Two years on, and with a second daughter Evelyn, Wendy continues to juggle her multiple roles. ‘It’s about time management — my business, my family and staff — if they’re not all firing at one time it can be really hard. At the same time, when you’re on family, you need to be on family and have got to be in the moment with the ‘where’s my Barbie brush’! And Alan understands the commitment we need to put into the business, but he understands the home stuff too. And he does the drop-offs and makes everything work. And it’s like clockwork when he does it; I do it and it’s like, someone doesn’t have a drink bottle or has different shoes on! How can I run a company?’

As a confidential advisor and panel member for the Advancing Women online network, Wendy now offers advice and support to women seeking to fulfil their career aspirations while balancing family needs and their own health and wellbeing.

As a mother to young girls herself, Wendy is also excited about using the Fernwood Venus Program to assist young Indigenous women in her community to achieve their personal best. She said: ‘Diana Williams developed the program for under-privileged ladies, or ladies just going through a not-so-good stage in their lives. I work with 12 Indigenous girls aged between 16 and 23. That’s the age where we need to get them; they’re growing up, and have so many decisions in their lives. But they are given so much freedom too, which is really hard. So I get them down here and work on things like getting a CV together, or going for job interviews. I get the banks down here to talk about opening a savings account… We talk about fitness, working in the fitness industry…everything. And I love the concept because I know that out of those 12 people, if you change one life that’s going to ripple through a community like you wouldn’t believe’.

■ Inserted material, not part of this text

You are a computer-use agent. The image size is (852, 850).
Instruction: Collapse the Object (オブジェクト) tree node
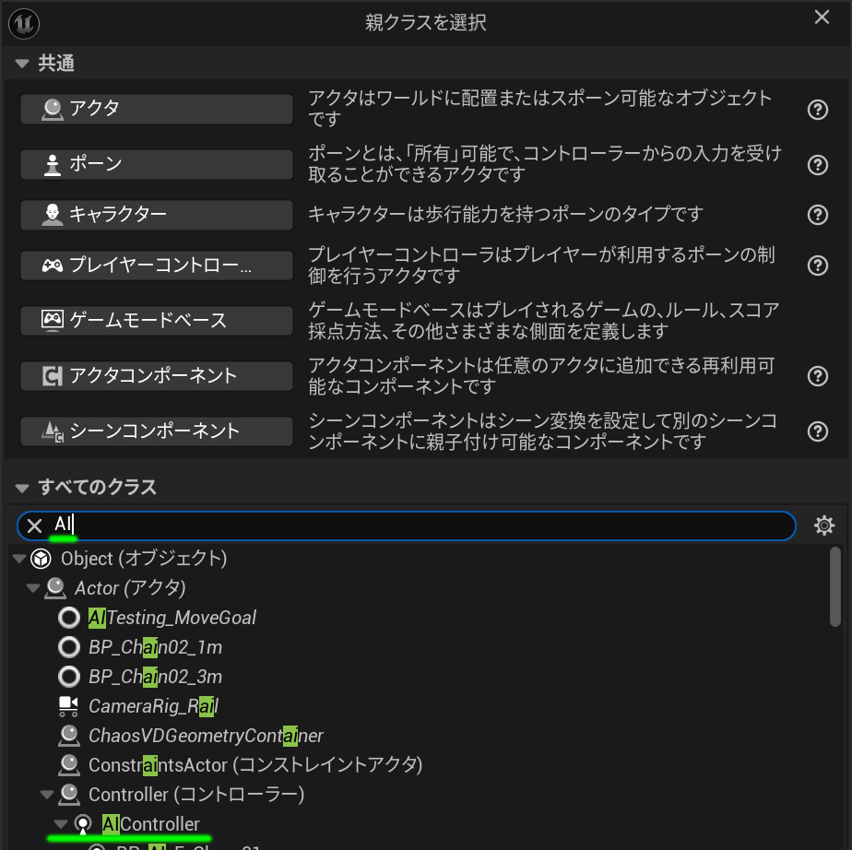click(19, 559)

Building a community that supports and encourages women from all walks of life to achieve their best is central to Wendy’s vision for her business. ‘For me it begins when a lady walks in. And the thing with fitness training is that it shows people’s true colours. So maybe a client has their corporate persona, their high powered job, but in the gym, in themselves, they feel vulnerable. And I see the change happening, and the confident person they are outside, they start to bring that person in here too. I like watching ladies take control of how they feel. And once you’re inside someone’s life, and help them change like that, you’re part of their life’.

There’s perhaps no better illustration of Wendy’s commitment and passion for her work than her decision to delay her honeymoon until a group of her ‘ladies’ complete their current 12-week fitness program.

Married in February, Alan is keen to prise Wendy away for a trip to Vanuatu. First, though, he may need to convince her to resist the urge to ‘help’ fly the plane, and be content with being a passenger.